Photos in the Yahoo article showed Shapiro with Kellen Winslow Jr. and Joe Kolchinsky in the VIP section of the Opium Garden Nightclub in 2005, with Haith, Joe Kolchinsky and University of Miami President Donna Shalala in 2008 as he donated $50,000 to the basketball program as well as $3 million in other donations to undisclosed recipients, and with Vince Wilfork in 2002.

In response to the allegations, the University of Miami imposed significant penalties on itself, including the suspension of eight football players, and removed itself from post-season bowl contention for one year.

On October 22, 2013, after a two-and-a-half year of investigation, the NCAA announced that the University of Miami football team would be docked three scholarships in each of the next three seasons, a three-year probation, recruiting restrictions, a five-game suspension for the Miami Hurricanes men's basketball coach, and a two-year show-cause order on a total of three former assistant football and basketball coaches. Considering such a long investigation yielded very little incriminating evidence, it was widely viewed that the NCAA investigation and the media attention to the case did not match the relatively minor infractions that were proven to be committed.

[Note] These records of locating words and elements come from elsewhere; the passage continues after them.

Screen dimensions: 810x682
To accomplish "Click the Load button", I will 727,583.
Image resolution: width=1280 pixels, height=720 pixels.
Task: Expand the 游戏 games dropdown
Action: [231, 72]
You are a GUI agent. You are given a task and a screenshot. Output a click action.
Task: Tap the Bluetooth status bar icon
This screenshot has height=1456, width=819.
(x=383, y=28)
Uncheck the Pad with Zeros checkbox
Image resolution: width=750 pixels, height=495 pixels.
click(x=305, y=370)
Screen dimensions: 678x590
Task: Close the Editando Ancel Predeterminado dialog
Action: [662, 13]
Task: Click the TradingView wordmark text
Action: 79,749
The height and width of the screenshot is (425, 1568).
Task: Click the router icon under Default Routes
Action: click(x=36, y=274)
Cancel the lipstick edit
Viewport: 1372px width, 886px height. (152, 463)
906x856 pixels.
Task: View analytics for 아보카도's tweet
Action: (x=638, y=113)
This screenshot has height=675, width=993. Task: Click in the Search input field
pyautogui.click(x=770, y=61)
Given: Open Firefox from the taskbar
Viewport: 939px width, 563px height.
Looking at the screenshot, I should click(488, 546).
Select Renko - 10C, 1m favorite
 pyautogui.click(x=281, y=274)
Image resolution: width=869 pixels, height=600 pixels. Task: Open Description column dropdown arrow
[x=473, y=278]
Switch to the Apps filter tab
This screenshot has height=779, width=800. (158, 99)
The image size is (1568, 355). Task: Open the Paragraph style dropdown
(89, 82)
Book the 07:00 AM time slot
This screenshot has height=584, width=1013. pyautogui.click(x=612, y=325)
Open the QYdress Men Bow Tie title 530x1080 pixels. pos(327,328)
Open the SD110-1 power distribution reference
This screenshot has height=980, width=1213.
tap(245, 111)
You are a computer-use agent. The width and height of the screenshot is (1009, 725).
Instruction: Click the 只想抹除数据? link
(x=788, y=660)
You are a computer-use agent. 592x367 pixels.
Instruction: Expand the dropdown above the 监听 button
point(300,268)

Before the NCAA penalties were announced, it was revealed that NCAA enforcement staff paid Shapiro's lawyer $25,000 to call in University of Miami personnel during an unassociated legal deposition for Shapiro's bankruptcy, and ask a specific list of questions related to the university's scandal. Shapiro's attorney used her subpoena power in the bankruptcy case to question two witnesses who were crucial to the NCAA's case. The NCAA had no subpoena power, and neither witness had any obligation to talk to the association. The backlash from the revelations about the NCAA's activities, coupled with the university's unprecedented self-imposed sanctions, helped the Miami Hurricanes escape additional harsh NCAA penalties.